The following slash commands are supported:

  • /lunch help - displays short help message listing supported slash commands
  • /lunch or /lunch check - manually triggers checking for lunch posts
  • /lunch log - displays tail of the synchronization log

Actuator

The service exposes Spring Boot Actuator endpoints under /internal prefix.

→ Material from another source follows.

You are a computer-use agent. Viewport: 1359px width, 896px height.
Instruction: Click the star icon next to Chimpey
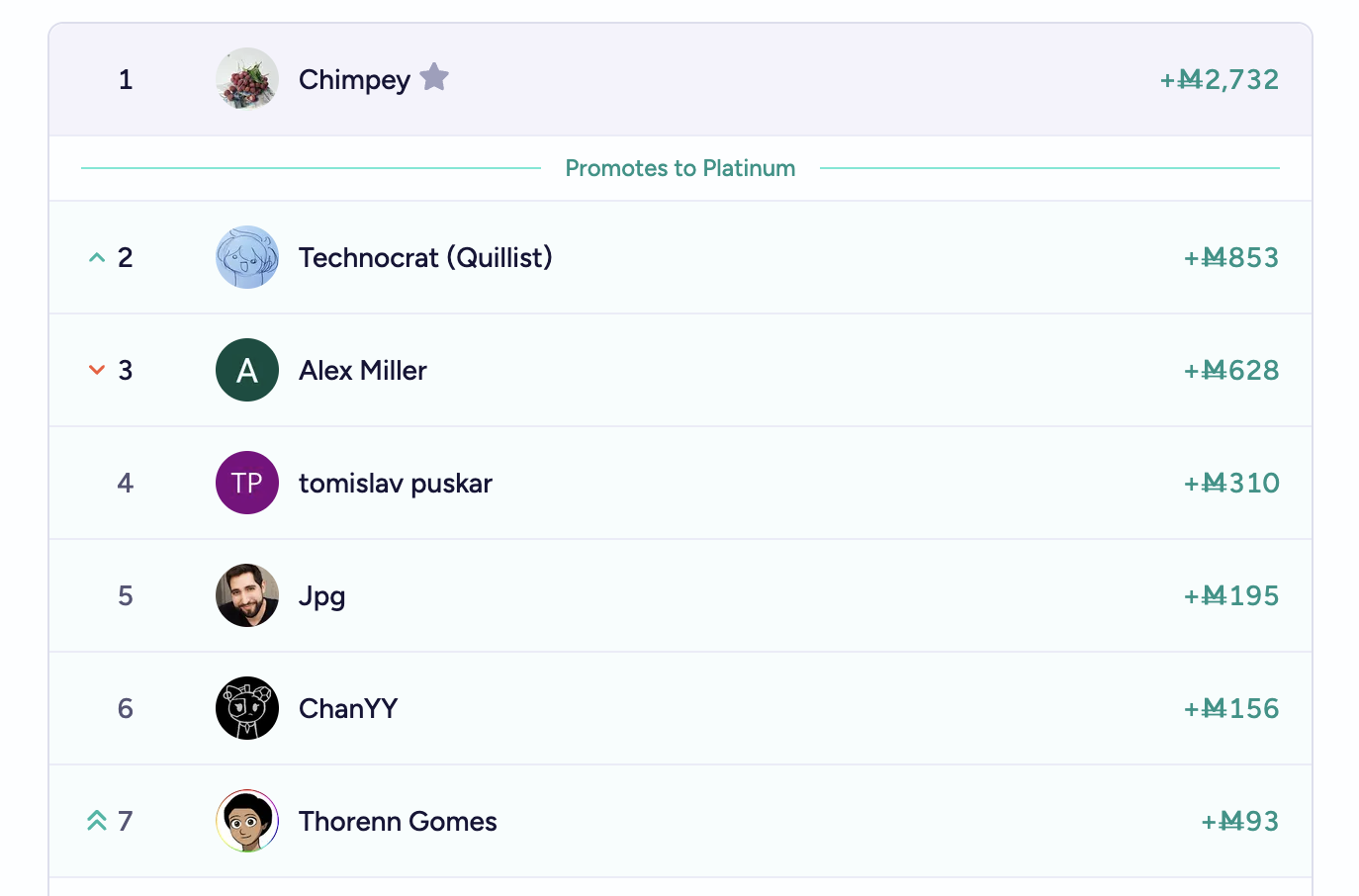(x=434, y=77)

By default, Actuator endpoints are available under a different port than the API - see ACTUATOR_PORT environment variable.

Metrics

The service exposes many metrics under a Prometheus scrape endpoint: /internal/prometheus.

Possible further work

  • Slack configuration testing subcommand sending a test message
  • Update/delete reposts based on upstream
  • Custom business & technical metrics
  • Adding verification of Slack request timestamps to prevent replay attacks
  • Management / backoffice UI
  • Instagram support

Checks

The repository contains definition of pre-commit hooks in .pre-commit-config.yaml. After installation, before each commit, it automatically runs Gitleaks on all staged changes.

To run these checks without making a commit:

  • on staged files: pre-commit run,
  • on all files: pre-commit run -a.